越中島貨物線は現在越中島にあるレール工場が終点になっています。しかし昔貨物運搬を行っていた頃はここから更に西に線路が延びていて国鉄(今のJR)の所管をはなれ東京港湾局の東京都専用線として晴海埠頭や豊洲埠頭に接続されていました。晴海、豊洲界隈には工場や倉庫が沢山あり、この専用線は各工場内の線路に接続されて一大交通網を形成していました。しかし貨物列車からトラック輸送が主流になり、かつ再開発が進んでかつての工場の壮大な敷地は住宅街やショッピングセンターになってしまい、貨物の需要が大幅に減ってしまいました。そのために越中島以西の東京都港湾局が所有して来た貨物線は1989年に廃止されたのです。前回までは今も現役の越中島貨物線を訪ねてきましたが、今回はもう決して列車が通らないこの貨物線跡を追ってみたいと思います。廃線跡というと地方のローカル線などが殆どですが、ここは東京の大都会のどまんなかにあるもので大変珍しいと思います。(写真はクリックすると拡大されます。)
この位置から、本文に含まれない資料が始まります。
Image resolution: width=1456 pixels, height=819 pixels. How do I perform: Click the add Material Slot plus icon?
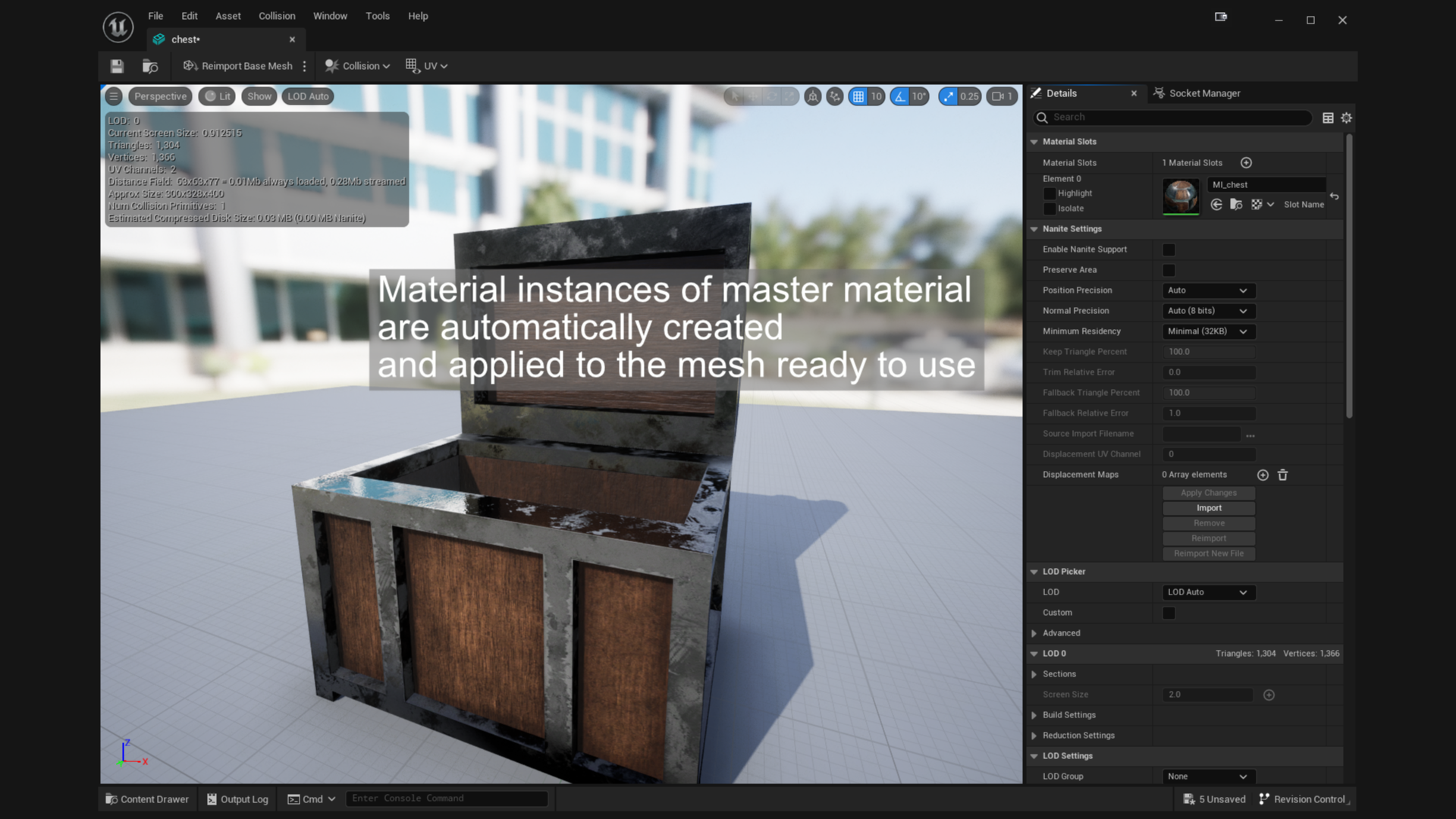(x=1246, y=162)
IMG_8618_19_20_tonemapped.jpeg(写真A) 新小岩から小名木川を越えて越中島貨物駅につながっている線路の終端。ここで線路は途絶えています。この線路に向かって左側は東京メトロの東西線の車両基地があり、右側は京葉線の地下へのトンネル入り口があります。このように住宅が密集している裏側を通っているのですね。と言いますか、後で住宅が建ったという方が正しいのでしょうが。


IMG_8621_2_3_tonemapped.jpeg(写真B) さて上記の停止場所に面している狭い道路を180度ふりかえればこのような景色が目に飛び込んできます。雑草が生え放題ですが、その下に線路がまだ敷かれている所が見えます。遠くにプラットフォームのような物が見えます。しかしそこにある手すりは曲がっています。ここは東京都所有地という看板がかかっていて東京都専用線の名残があります。写真の空き地の先は「三ッ目通り」でその上には首都高速9号線が走っています。


IMG_8627_8_9_tonemapped.jpeg(写真C) 三ッ目通り側から見た先ほどの線路跡の空き地。こちらからはプラットフォームらしき少し小高いステージと手すり、残されたレールがよく見えます。しかし雑草が伸びて足下はあまり良くありません。奥の青い建物とその右にある家の更に右側から線路が延びて来ていたようです。


線路跡に平行に通っている道がありませんので、迂回路をとおって更に西に進みます。豊洲運河の手前の線路跡は駐車場になっていて、その先に鉄橋が取り払われた後に残った運河にかかる2基の橋桁が見えてきます。
IMG_8633_4_5_tonemapped.jpeg(写真D) これは、西側を向いて撮影した写真。前方に昔の石川島播磨工場の跡地に新しく立てられた高層マンションが見えます。撮影中にちょうど屋形船が通っていきました。下の写真はその駐車場の写真(写真E)。線路が敷かれていたなだらかなカーブそのまま駐車場になっているのがよくわかります。IMG_8642_3_4_tonemapped.jpeg



IMG_8666_7_8_tonemapped.jpeg(写真F) 高層マンション群がある遊歩道から豊洲運河の東側を向いて撮影したの。橋桁の先の岸には鉄橋を支ええていた土台が見えます。線路跡の土地は(写真E)の駐車場です。さすがに橋桁を取り除くのはお金がかかるので今でもそのままの形で残っています。

さて高層マンション群を歩いていると2カ所、下の写真のようなレールを配したモニュメントがありました。
左下の物は越中島から伸びて来たた線路からは離れています。多分豊洲埠頭にあった引き込み線の一部ではないかと思います。右下の線路は豊洲経由で晴海に向かう支線の跡だと推察できます。レールを取り除かずに廃線跡をこのようなモニュメントにするのもなかなかいいものだと思います。残念なのはこれについての説明板が無いので、殆どの人々が気がついていない事でしょうか。
IMG_8657_8_9_tonemapped.jpeg IMG_8675_6_7_tonemapped.jpeg
左:(写真G)と右:(写真H)

豊洲の晴海通りを晴海埠頭に向かっていくと春海橋を越える場所に来ます。この橋は「晴海」ではなくて「春海」と書く事を初めて知りました。道路に平行にさびた鉄橋が見えてきます。これは晴海線の最後に残った建物です。二つのアングルから写真を撮りました。左の写真では橋に敷かれたレールがまるで現役のように残っています。後ろにかすかに東京タワーも見えています。
IMG_8591_2_3_tonemapped.jpeg
(写真I)


橋全景から後ろには聖路加病院や晴海の高層住宅や汐留の高層ビルが望めます。こんな都会なのにこのような捨てられた橋がある光景は不思議ですね。
IMG_8582_3_4_tonemapped.jpeg
写真(J)

この先晴海側は2004年頃までは機関庫やヤードが残っていたようです。機関庫の中にはディーゼル機関車が2台置かれていたそうです。今は完全に跡形も無く整備されています。晴海の倉庫には線路をそのまま舗装した所があってかすかに線路跡が見えるようです。しかし今回の散策ではこの橋を廃線跡の終着駅としました。散策した折の写真の撮影位置を下図に示します。

越中島廃線写真撮影ポイント

この探索でゆっくり半日を過ごしました。